Pulling 18S gene from Skimming Data

Dakota Betz

Jun 11, 2025

Pulling 18S gene from Skimming Data

DOI

https://dx.doi.org/10.17504/protocols.io.n92ld8xoxv5b/v1

Dakota Betz¹

¹ucsd

Rouse Lab

Dakota Betz

ucsd

DOI: https://dx.doi.org/10.17504/protocols.io.n92ld8xoxv5b/v1

Protocol Citation: Dakota Betz 2025. Pulling 18S gene from Skimming Data. protocols.io https://dx.doi.org/10.17504/protocols.io.n92ld8xoxv5b/v1

License: This is an open access protocol distributed under the terms of the Creative Commons Attribution License, which permits unrestricted use, distribution, and reproduction in any medium, provided the original author and source are credited

Protocol status: Working

We use this protocol and it's working

Created: September 24, 2024

Last Modified: June 11, 2025

Protocol Integer ID: 108283

Keywords: gene from skimming data, gene, skimming data

Disclaimer

Our protocols are constantly evolving and old versions will be deleted.
The documents here are not intended to be cited in publications

Abstract

Our protocols are constantly evolving and old versions will be deleted.
The documents here are not intended to be cited in publications

First find your trimmed forward and reverse reads in the cluster. These should be labeled something like "Samplename_P1" and "Sample name_P2"

First, download BBmap here https://sourceforge.net/projects/bbmap/

You'll want to first interleave your trimmed files using BBMap. Leave them in fastq.gz format!
So far I've had better luck doing this step in the terminal, and then logging into the cluster for additional commands. 
Drag the downloaded BBMap folder to your applications folder.

>#Using bbmap, create interleaved file of post-trimmomatic cleaned reads

/Applications/bbmap/reformat.sh in1=/Users/Avery/Dropbox/Polynoidae_Genome_Skimming/A3432_Macellicephalinae_sp2/A3432_P1.fastq.gz in2=/Users/Avery/Dropbox/Polynoidae_Genome_Skimming/A3432_Macellicephalinae_sp2/A3432_P2.fastq.gz out=A3432_Interleaved.fastq.gz

Basic command structure:
/Applications/bbmap/reformat.sh 
in1=/pathto_trimmed_read_P1
in2=/pathto_trimmed_read_P2
out=interleaved_file.fastq.gz

This will create an interleaved file of your forward and reverse reads.

Next you'll log in to the TSCC with your given username and password.
Minimap2 and Samtools is already installed in the cluster. 

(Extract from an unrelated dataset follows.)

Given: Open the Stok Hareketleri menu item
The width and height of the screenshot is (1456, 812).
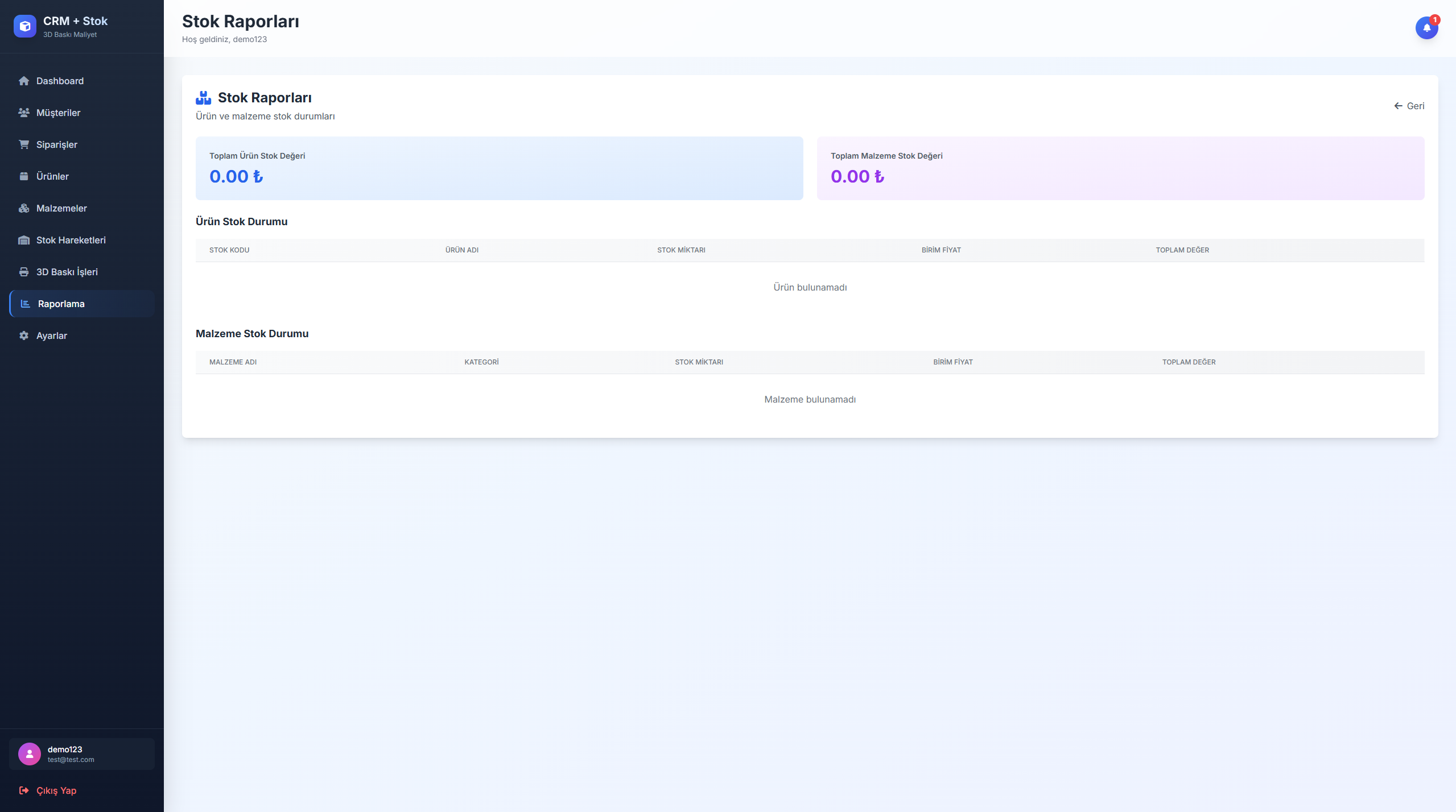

#Using minimap2, map out skimming reads that match to your fasta file containing a set of 18S, 28S, or H3 from the most closely related species to your targeted sample. Preferably, you may have Sanger sequence of the targeted gene from the species, and can directly use this in order to obtain the full length of the gene. Deposit your reference sequence (.fasta) into the folder that your interleaved file is in. It is easiest to have them all in once place. 

IMPORTANT: You FIRST need to initialize samtools before doing the commands below, as it won't extrtact your file if you dont. 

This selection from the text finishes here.